═══ Extracted data

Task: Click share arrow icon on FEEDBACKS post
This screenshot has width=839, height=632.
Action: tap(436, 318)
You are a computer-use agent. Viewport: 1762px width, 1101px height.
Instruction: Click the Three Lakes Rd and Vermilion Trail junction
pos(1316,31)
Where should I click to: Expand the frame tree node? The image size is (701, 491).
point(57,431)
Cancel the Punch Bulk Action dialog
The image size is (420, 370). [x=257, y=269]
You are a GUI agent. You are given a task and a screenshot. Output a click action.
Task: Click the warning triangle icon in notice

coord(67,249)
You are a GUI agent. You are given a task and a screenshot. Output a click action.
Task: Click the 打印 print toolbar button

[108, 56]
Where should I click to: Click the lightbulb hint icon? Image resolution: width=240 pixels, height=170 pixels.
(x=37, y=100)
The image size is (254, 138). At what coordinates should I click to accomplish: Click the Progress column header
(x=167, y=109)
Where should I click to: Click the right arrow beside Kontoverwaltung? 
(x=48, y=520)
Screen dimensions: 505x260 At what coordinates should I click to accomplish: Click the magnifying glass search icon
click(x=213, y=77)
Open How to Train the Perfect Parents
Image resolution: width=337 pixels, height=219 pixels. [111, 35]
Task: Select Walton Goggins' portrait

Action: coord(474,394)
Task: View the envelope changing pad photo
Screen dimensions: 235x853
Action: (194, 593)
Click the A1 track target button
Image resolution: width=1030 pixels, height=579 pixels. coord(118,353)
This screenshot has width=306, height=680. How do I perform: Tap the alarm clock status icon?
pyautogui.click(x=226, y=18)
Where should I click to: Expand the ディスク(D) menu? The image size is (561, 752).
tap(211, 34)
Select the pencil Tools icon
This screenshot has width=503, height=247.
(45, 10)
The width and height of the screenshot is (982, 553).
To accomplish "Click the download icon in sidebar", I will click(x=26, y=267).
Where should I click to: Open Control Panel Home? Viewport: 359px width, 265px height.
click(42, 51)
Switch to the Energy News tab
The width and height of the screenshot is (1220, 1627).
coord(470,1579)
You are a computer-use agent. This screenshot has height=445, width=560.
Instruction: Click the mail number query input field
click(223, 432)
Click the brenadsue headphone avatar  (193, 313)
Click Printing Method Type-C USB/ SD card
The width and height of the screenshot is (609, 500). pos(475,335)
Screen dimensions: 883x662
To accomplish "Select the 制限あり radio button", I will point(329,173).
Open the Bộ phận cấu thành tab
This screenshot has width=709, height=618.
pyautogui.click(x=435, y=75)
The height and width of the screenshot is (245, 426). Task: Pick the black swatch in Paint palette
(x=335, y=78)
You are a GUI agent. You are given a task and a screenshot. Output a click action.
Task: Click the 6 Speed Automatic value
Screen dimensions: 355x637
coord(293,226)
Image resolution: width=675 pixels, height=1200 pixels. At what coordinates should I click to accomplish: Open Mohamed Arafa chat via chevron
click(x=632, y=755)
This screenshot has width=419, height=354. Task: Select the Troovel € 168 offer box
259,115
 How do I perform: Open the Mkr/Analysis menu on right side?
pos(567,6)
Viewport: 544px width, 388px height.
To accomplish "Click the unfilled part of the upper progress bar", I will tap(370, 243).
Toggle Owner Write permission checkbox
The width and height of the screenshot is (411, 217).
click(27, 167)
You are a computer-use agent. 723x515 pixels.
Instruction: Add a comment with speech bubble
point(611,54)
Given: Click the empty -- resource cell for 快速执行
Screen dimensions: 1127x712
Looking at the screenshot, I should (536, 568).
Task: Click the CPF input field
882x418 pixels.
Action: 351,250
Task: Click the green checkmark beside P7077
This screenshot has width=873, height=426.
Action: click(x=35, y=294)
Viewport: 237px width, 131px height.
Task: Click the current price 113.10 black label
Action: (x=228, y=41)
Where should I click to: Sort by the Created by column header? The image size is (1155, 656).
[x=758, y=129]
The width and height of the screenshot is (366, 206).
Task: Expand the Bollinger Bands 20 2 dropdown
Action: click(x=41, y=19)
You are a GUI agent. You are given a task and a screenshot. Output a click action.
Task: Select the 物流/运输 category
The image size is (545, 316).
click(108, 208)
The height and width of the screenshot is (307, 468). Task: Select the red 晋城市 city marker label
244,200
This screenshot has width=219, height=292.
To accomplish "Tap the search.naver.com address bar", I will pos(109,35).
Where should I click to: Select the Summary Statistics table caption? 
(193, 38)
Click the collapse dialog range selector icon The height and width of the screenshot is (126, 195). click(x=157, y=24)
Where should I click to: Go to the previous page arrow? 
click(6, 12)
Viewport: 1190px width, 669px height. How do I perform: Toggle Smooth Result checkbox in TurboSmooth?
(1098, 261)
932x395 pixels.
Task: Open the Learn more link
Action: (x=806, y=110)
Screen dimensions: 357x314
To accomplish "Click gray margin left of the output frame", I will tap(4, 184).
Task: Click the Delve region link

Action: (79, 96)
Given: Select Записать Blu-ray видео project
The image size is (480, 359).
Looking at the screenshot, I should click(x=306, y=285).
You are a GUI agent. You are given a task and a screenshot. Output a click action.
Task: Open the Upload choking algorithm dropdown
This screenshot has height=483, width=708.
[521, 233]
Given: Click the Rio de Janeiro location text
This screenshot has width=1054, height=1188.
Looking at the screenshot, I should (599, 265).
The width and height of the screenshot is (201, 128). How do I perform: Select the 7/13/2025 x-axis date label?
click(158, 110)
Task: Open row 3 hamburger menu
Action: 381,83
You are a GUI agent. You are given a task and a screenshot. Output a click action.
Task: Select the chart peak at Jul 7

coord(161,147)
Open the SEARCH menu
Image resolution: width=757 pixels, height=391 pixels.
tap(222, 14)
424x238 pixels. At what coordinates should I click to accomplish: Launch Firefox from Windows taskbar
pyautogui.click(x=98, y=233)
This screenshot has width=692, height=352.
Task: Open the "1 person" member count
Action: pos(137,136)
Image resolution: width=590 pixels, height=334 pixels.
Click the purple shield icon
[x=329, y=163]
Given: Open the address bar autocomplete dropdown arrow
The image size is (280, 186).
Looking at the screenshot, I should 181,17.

══════

Exercise: Return exactly, and only, the lines above starting at the line that contains "The image size is (480, 359)." and ending at the line that contains "Given: Open the".

Output:
The image size is (480, 359).
Looking at the screenshot, I should click(x=306, y=285).
You are a GUI agent. You are given a task and a screenshot. Output a click action.
Task: Open the Upload choking algorithm dropdown
This screenshot has height=483, width=708.
[521, 233]
Given: Click the Rio de Janeiro location text
This screenshot has width=1054, height=1188.
Looking at the screenshot, I should (599, 265).
The width and height of the screenshot is (201, 128). How do I perform: Select the 7/13/2025 x-axis date label?
click(158, 110)
Task: Open row 3 hamburger menu
Action: 381,83
You are a GUI agent. You are given a task and a screenshot. Output a click action.
Task: Select the chart peak at Jul 7

coord(161,147)
Open the SEARCH menu
Image resolution: width=757 pixels, height=391 pixels.
tap(222, 14)
424x238 pixels. At what coordinates should I click to accomplish: Launch Firefox from Windows taskbar
pyautogui.click(x=98, y=233)
This screenshot has width=692, height=352.
Task: Open the "1 person" member count
Action: pos(137,136)
Image resolution: width=590 pixels, height=334 pixels.
Click the purple shield icon
[x=329, y=163]
Given: Open the address bar autocomplete dropdown arrow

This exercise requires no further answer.